● TEXT BLOCK
☆ ☆ ☆ ☆ ☆ ☆ ☆
Look, I have no problem with the isekai genre existing. But if it’s going to continue to be as popular as it is, then it has no right to complain when I start complaining about it. Seriously, what the fuck is up with these gimmicks getting past the concept stage? That Time I Got Reincarnated As a Slime? So after “Discount Kirito” buying underage slave girls to suck his cock and “Discount In Another World With My Smartphone” proving to the world that it’s actually possible to make a cheap version of In Another World With My Smartphone, our next big isekai is an anime about a luckless nice working adult getting killed and reincarnating as a slime monster in a fantasy world, yet still getting all the ladies to love him? I remember a colleague of mine saying that one day, anime leads would be nothing but primordial ooze and hot girls would still bang them, and man was he right on the money. Although to be fair, in Slime’s case, everyone wants to jump on our protagonist, regardless of species, gender, or common sense.
However, since Slime is one of those “actually popular/critically acclaimed isekai anime”, Japan once again gets to flip me off for not being able to predict what’s going to become a hit. Yes, I’m fully aware that out of all of the annoying trends that have come out of the anime industry over the decades, isekai light novel adaptations are easily the most successful with so many anime from that niche getting rave positive attention from the masses and creating more cosplay cliques than a normal high school could possibly contain. Neither the harem craze, the visual novel craze, nor the Shana craze were able to achieve that much, that’s for sure.
Still, there’s no denying that it’s getting harder for isekai anime to stand out these days. Re: Zero sort of peaked the genre to a point that Rising of the Shield Hero is seen as a comedown by comparison despite its popularity, and Slime is the only successful high-profile isekai anime released in-between those two that’s not a sequel (or spinoff) to an already popular isekai adaptation. And practically all of those sequels are seen as “well it was fine, but the first season was better” from Konosuba 2 to those Overlord continuations. How the hell was making your protagonist barely one step above a piece of poo going to inject life into this genre, especially when you’ve got the team who gave us the Infinite Stratos anime creating the adaptation?
☆ ☆ ☆ ☆ ☆ ☆ ☆
● MATERIAL SHOWN
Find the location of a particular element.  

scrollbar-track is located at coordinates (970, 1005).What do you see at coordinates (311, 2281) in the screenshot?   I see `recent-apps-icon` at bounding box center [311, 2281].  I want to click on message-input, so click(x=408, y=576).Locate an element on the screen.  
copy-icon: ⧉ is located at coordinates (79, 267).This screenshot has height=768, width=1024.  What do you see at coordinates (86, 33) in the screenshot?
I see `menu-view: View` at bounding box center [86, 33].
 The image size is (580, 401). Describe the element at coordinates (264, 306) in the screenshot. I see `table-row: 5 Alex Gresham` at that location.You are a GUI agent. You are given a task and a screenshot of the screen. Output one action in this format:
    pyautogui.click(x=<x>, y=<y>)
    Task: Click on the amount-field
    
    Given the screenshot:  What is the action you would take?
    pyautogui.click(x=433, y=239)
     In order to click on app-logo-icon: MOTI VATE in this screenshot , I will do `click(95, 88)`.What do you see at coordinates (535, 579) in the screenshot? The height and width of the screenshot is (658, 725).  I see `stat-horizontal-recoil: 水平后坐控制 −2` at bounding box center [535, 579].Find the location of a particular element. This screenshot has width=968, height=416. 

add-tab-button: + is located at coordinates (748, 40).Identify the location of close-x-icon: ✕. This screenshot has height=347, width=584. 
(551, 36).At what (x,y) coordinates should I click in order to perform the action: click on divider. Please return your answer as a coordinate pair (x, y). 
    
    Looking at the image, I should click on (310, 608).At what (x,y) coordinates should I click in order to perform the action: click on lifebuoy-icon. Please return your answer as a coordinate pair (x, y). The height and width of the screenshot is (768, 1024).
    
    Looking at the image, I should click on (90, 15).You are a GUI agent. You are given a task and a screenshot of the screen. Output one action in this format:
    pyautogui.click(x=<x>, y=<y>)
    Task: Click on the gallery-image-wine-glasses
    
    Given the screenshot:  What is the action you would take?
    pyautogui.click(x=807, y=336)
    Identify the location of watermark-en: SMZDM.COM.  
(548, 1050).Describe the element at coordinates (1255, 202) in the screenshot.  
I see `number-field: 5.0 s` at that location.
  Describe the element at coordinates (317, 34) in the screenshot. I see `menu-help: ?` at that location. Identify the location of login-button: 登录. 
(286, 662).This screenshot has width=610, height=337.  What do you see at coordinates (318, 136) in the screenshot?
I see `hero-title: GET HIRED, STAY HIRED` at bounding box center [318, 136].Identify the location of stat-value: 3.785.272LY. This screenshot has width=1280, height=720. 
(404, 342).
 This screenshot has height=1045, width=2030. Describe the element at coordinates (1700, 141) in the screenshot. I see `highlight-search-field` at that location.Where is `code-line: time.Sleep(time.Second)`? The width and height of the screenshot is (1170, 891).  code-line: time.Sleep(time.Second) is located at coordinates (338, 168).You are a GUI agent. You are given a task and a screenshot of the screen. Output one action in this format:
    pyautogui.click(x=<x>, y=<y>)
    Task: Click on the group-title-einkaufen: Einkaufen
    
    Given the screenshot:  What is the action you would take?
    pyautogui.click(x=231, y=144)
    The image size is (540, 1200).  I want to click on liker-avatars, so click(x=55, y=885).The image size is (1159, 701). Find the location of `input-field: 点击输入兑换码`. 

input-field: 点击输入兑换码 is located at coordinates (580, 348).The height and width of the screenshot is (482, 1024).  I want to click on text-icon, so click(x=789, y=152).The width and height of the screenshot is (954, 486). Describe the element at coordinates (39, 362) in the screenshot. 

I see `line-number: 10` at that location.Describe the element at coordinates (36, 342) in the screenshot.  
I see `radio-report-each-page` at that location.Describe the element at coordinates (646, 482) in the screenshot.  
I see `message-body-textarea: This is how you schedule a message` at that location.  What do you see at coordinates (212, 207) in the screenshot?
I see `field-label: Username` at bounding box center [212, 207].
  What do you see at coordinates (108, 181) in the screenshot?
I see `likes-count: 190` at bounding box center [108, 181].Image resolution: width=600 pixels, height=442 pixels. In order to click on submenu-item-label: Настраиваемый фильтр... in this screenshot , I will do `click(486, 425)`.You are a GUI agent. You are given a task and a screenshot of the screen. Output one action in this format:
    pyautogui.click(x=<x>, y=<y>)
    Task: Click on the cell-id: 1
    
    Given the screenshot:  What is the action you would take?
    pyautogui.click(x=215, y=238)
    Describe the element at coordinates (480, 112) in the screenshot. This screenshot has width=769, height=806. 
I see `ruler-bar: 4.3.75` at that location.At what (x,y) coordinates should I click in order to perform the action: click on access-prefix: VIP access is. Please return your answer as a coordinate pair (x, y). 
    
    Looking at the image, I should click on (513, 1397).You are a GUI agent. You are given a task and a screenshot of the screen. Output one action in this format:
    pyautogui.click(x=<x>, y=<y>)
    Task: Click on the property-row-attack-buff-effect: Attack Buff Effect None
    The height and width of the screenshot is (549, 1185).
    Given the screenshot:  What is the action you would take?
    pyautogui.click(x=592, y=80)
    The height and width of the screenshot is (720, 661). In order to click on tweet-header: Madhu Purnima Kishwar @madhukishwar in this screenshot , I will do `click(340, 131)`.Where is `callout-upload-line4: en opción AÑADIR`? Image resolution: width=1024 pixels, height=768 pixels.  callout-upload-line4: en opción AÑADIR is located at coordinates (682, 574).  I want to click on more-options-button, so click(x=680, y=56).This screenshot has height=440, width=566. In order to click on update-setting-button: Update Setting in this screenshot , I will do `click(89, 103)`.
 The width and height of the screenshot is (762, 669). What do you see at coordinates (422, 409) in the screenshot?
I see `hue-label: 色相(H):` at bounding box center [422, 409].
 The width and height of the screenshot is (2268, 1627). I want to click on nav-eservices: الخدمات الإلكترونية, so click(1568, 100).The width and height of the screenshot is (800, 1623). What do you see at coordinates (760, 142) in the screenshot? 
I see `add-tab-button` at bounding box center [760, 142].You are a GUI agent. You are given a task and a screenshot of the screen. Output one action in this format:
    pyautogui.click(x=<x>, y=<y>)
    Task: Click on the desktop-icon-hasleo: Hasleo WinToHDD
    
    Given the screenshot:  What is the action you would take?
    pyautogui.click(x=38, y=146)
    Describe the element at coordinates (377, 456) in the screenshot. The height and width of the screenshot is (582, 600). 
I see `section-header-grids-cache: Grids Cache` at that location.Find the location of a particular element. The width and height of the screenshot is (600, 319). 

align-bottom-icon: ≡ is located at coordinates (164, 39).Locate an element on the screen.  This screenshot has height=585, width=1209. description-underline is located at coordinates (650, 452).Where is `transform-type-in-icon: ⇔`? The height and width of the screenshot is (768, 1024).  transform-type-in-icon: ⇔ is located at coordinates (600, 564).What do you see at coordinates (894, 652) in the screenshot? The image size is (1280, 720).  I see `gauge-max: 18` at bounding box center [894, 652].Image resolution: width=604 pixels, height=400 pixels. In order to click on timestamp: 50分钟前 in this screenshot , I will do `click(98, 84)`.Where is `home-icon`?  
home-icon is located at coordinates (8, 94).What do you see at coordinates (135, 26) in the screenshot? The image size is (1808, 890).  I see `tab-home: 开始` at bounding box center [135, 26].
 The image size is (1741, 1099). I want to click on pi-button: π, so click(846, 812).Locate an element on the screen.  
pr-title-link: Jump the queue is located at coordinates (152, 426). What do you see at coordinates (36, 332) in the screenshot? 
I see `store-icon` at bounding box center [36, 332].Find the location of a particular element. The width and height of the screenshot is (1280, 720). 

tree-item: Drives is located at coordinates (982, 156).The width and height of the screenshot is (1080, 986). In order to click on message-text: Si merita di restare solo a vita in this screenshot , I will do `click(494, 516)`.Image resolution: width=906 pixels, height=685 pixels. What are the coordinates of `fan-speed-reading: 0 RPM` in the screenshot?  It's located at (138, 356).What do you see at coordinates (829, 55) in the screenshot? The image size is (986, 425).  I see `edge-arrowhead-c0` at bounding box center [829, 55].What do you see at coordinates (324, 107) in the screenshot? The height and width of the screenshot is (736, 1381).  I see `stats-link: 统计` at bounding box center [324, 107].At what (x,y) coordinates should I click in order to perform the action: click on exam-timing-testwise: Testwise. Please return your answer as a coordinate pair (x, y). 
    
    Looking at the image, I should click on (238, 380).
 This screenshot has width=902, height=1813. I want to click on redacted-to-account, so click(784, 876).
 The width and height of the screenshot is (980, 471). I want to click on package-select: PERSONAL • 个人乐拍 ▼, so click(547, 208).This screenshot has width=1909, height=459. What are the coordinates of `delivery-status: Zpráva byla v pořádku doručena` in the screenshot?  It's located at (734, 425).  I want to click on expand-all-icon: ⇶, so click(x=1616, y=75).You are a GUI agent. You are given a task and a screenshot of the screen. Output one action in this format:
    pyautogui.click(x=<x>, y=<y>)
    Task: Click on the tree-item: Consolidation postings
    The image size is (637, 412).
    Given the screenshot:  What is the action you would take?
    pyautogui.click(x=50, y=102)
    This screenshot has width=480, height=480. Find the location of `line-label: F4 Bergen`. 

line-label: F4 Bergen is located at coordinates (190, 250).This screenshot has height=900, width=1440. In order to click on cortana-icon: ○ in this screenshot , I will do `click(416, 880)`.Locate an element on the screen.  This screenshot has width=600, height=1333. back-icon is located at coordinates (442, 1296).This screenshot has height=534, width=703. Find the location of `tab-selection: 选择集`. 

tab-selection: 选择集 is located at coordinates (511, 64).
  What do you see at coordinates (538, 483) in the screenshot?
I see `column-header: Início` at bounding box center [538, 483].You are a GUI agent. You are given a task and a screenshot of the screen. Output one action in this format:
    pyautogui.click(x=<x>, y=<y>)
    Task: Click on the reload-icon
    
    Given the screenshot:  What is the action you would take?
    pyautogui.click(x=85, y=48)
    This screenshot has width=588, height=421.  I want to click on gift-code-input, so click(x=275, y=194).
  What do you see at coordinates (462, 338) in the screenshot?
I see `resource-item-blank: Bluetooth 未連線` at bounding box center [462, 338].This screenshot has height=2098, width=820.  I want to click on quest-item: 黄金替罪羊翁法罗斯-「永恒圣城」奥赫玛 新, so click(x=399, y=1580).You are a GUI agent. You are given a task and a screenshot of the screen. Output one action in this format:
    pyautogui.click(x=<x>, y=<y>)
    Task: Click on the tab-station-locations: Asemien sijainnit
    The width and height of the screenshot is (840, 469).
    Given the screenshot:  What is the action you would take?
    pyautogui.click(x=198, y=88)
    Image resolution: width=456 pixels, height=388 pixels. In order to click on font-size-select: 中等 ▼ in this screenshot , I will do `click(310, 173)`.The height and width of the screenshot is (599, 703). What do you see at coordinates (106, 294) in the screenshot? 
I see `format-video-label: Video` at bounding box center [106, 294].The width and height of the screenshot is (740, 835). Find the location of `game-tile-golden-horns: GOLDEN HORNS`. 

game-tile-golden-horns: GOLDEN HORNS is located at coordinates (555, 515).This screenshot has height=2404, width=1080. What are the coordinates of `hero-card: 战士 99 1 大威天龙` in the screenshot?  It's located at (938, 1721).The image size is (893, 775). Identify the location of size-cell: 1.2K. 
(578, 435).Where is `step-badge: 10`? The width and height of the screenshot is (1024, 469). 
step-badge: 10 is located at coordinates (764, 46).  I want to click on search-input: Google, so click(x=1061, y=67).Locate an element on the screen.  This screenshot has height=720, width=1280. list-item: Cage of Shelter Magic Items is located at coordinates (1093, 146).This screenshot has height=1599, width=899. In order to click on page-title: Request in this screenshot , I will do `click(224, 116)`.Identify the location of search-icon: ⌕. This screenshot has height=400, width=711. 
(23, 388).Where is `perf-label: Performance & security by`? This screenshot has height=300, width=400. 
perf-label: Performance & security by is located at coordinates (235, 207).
☆ ☆ ☆ ☆ ☆ ☆ ☆
● WHAT THIS TASK INVOLVES
Continue the critique of the isekai anime That Time I Got Reincarnated As a Slime, starting right after its last sentence.

● ANSWER SECTION
Well it turns out I was wrong, although not for the reasons I expected. Slime actually stands out from the crowd because it is such a happy go-lucky wholesome take on a genre that’s primarily centered around artificial harems and cynical video game promotions that watching it is supposed to bring a smile to your face. Although it doesn’t start out that way, because it begins with a 37-year old man who’s such a nice guy and yet never had a girlfriend in his life getting killed by Truck-kun’s retarded underling, Knife-chan, because he wanted to try his hand at the whole “send protagonist to isekai world by killing him” bit. After the man dies and reincarnates as a slime monster, he ends up befriending a very powerful storm dragon named Veldora and absorbs him to become the equivalent of an all-powerful god, renaming himself Rimuru Tempest and deciding to use his new powers to play the real-life version of Civilization.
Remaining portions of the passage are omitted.